Running Model on 2021 Data
Lets now run our trained model on the 2021 Data to predict the number of wins for each team!!
We have to Change a few columns in the 2021 dataset!
column_names = ["Team", "Conference", "Games Played","Games Won",
"Adjusted Offensive Efficiency", "Adjusted Defensive Efficiency",
"Power Ranking", "Effective Field Goal %","Effective Field Goal % (D)",
"Turnover %", "Turnover % (D)", "Offensive Rebounds", "Defensive Rebounds",
"Free Throw Rate", "Free Throw Rate (D)", "2-PT%", "2-PT% (D)",
"3-PT%", "3-PT (D)", "Adjusted Tempo", "Wins above Bubble", "Seed in Tournament"]

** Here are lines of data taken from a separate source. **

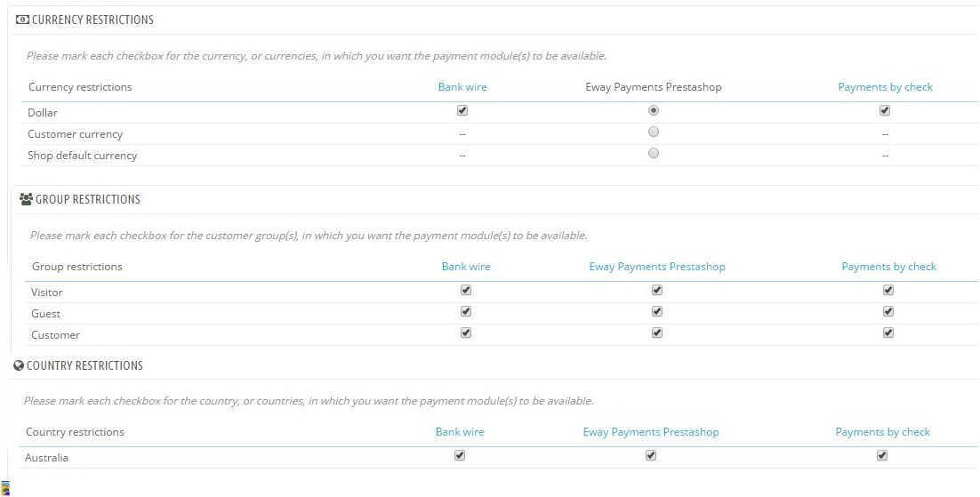The height and width of the screenshot is (497, 980).
Task: Click the Currency Restrictions money icon
Action: point(23,20)
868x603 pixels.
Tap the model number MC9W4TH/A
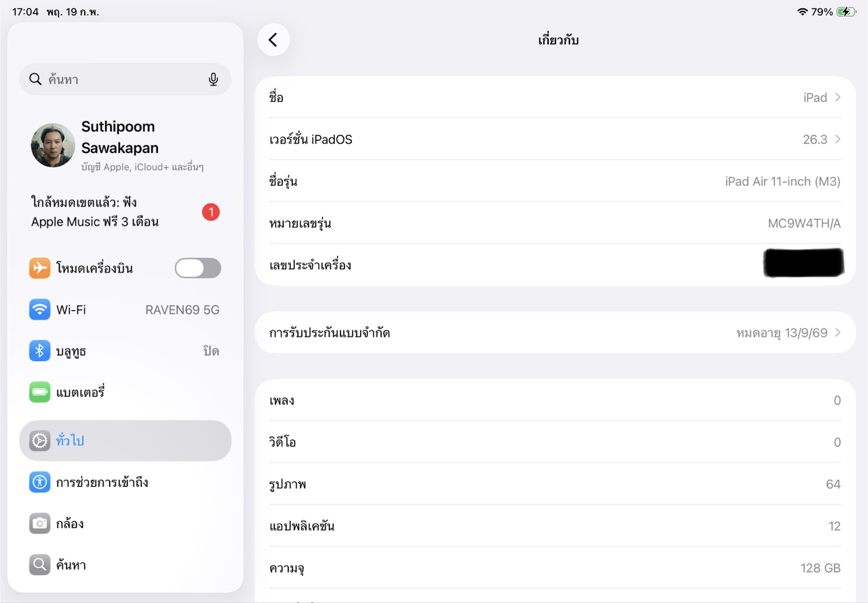[x=804, y=223]
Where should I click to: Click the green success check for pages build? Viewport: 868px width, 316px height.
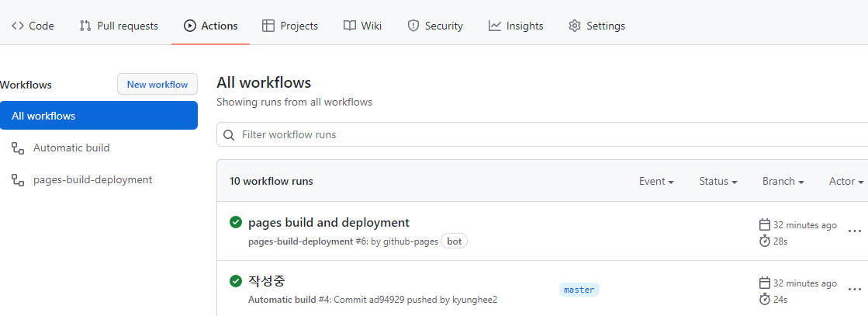pyautogui.click(x=236, y=223)
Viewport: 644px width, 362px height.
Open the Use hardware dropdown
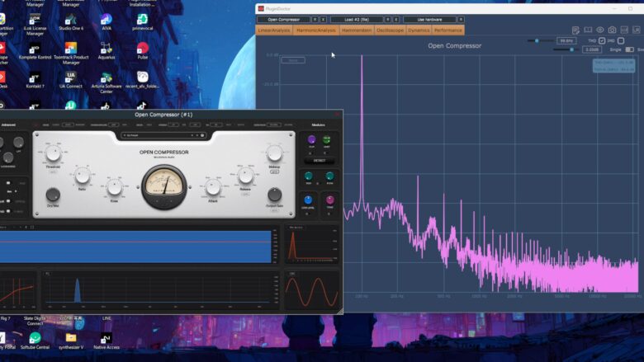429,19
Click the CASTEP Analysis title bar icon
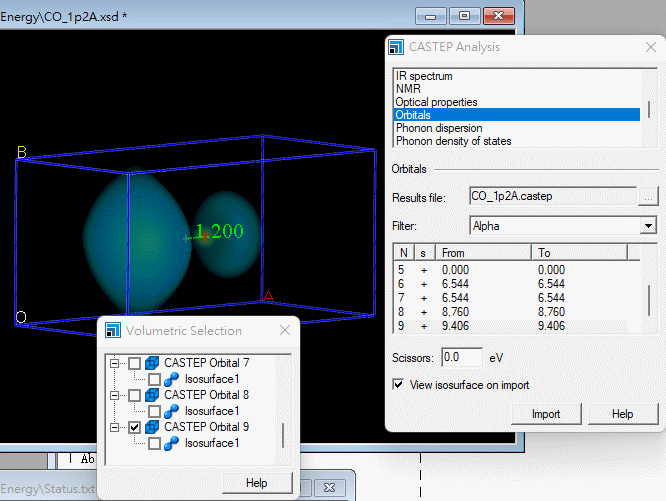 398,47
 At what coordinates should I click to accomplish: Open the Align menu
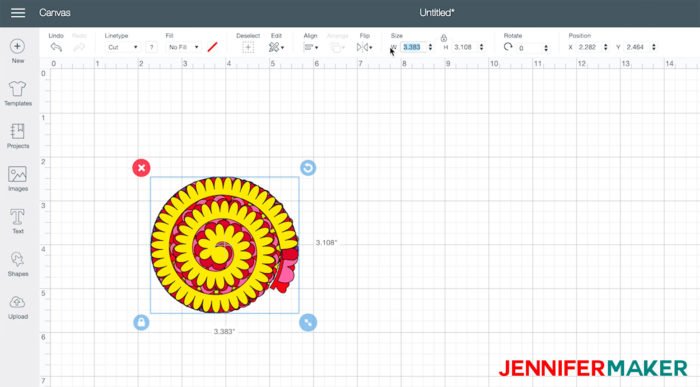(311, 47)
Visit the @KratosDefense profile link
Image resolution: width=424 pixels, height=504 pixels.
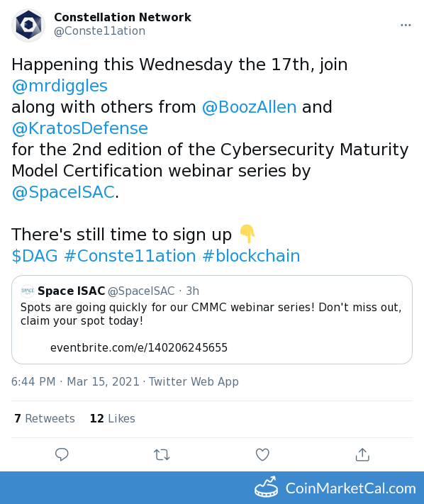click(79, 128)
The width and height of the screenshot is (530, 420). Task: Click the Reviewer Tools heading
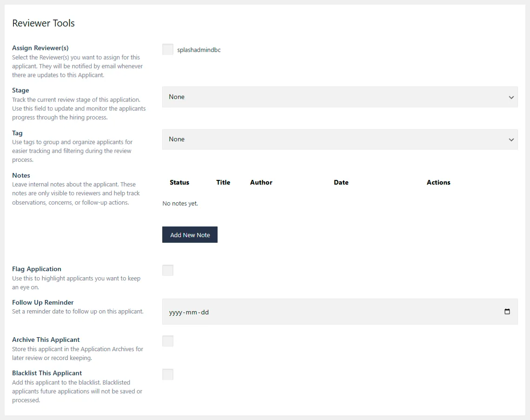(43, 23)
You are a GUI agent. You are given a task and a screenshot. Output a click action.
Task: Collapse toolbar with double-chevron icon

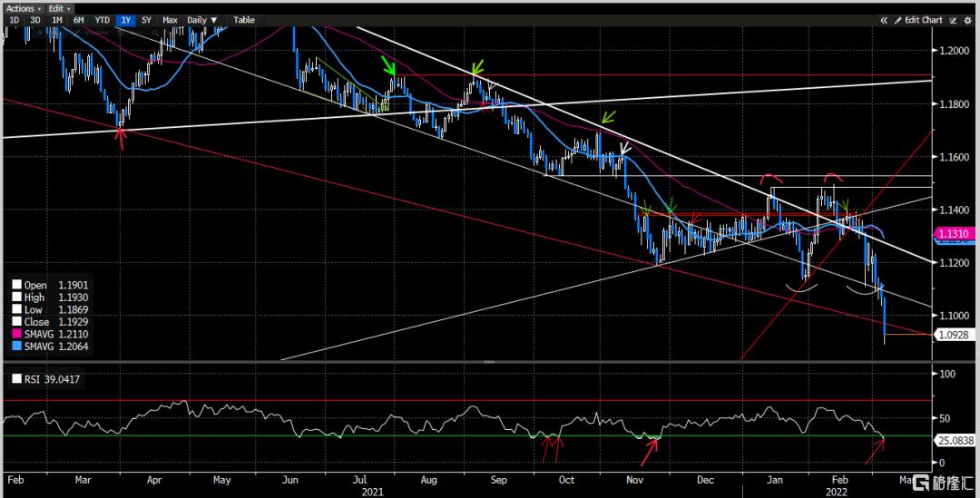click(x=884, y=20)
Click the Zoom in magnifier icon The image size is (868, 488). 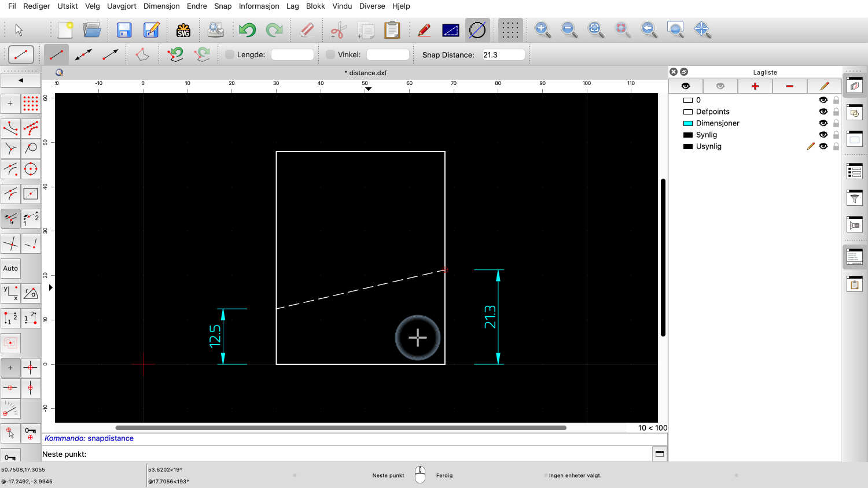(542, 30)
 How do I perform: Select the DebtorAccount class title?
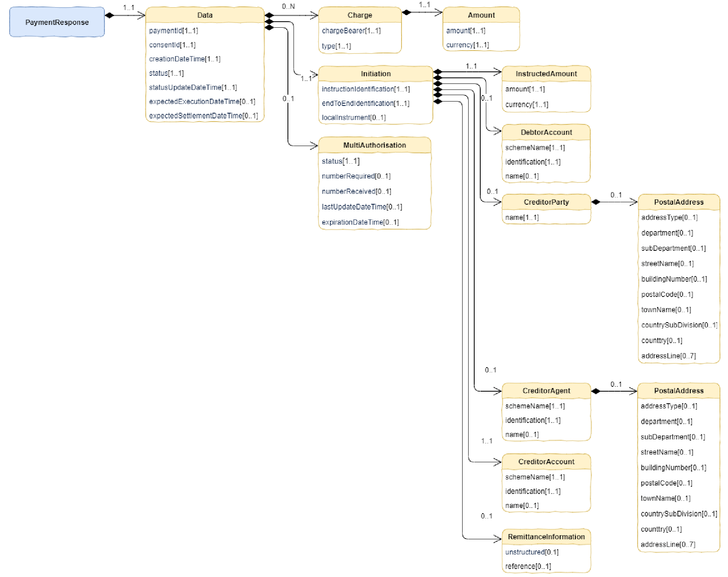[546, 132]
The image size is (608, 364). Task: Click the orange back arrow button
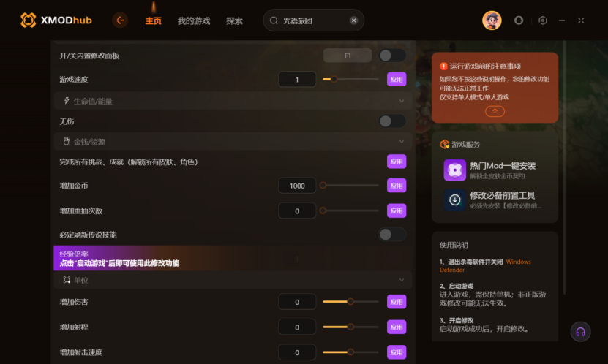click(x=120, y=20)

data_2021 = pd.read_csv("cbb21.csv", header = None, names = column_names, skiprows = 1)
data_2021
Output:
| Team | Conference | Games Played | Games Won | Adjusted Offensive Efficiency | Adjusted Defensive Efficiency | Power Ranking | Effective Field Goal % | Effective Field Goal % (D) | Turnover % | … | Defensive Rebounds | Free Throw Rate | Free Throw Rate (D) | 2-PT% | 2-PT% (D) | 3-PT% | 3-PT (D) | Adjusted Tempo | Wins above Bubble | Seed in Tournament | |
|---|---|---|---|---|---|---|---|---|---|---|---|---|---|---|---|---|---|---|---|---|---|
| 0 | Michigan | B10 | 24 | 20 | 118.1 | 91.1 | 0.9521 | 54.9 | 44.9 | 16.3 | … | 24.8 | 28.9 | 24.5 | 53.3 | 42.3 | 38.7 | 33.5 | 66.9 | 7.2 | 1.0 |
| 1 | Baylor | B12 | 24 | 22 | 123.2 | 94.5 | 0.9548 | 57.5 | 49.1 | 17.6 | … | 30.9 | 27.0 | 31.7 | 54.1 | 48.1 | 41.8 | 34.0 | 68.8 | 6.6 | 1.0 |
| 2 | Illinois | B10 | 29 | 23 | 117.7 | 90.4 | 0.9539 | 55.6 | 46.6 | 18.2 | … | 22.2 | 39.2 | 30.5 | 55.3 | 45.4 | 37.6 | 32.7 | 70.7 | 8.9 | 1.0 |
| 3 | Gonzaga | WCC | 26 | 26 | 125.4 | 89.8 | 0.9791 | 61.0 | 47.5 | 16.1 | … | 23.4 | 36.7 | 25.9 | 64.0 | 46.8 | 36.5 | 32.5 | 74.6 | 8.5 | 1.0 |
| 4 | Iowa | B10 | 29 | 21 | 123.5 | 95.7 | 0.9491 | 54.6 | 48.3 | 13.3 | … | 28.6 | 32.0 | 22.6 | 52.4 | 45.8 | 38.6 | 34.8 | 70.0 | 5.6 | 2.0 |
Now we can Clean and Adjust the data!
# Drop teams that didn't make the tournament
data_2021 = data_2021.dropna()
#Grab Team names
team_names = data_2021.get("Team")
# Lets drop the Columns like we did above to the dataset
data_2021 = data_2021.drop(columns = ["Team","Conference","Games Played","Games Won"])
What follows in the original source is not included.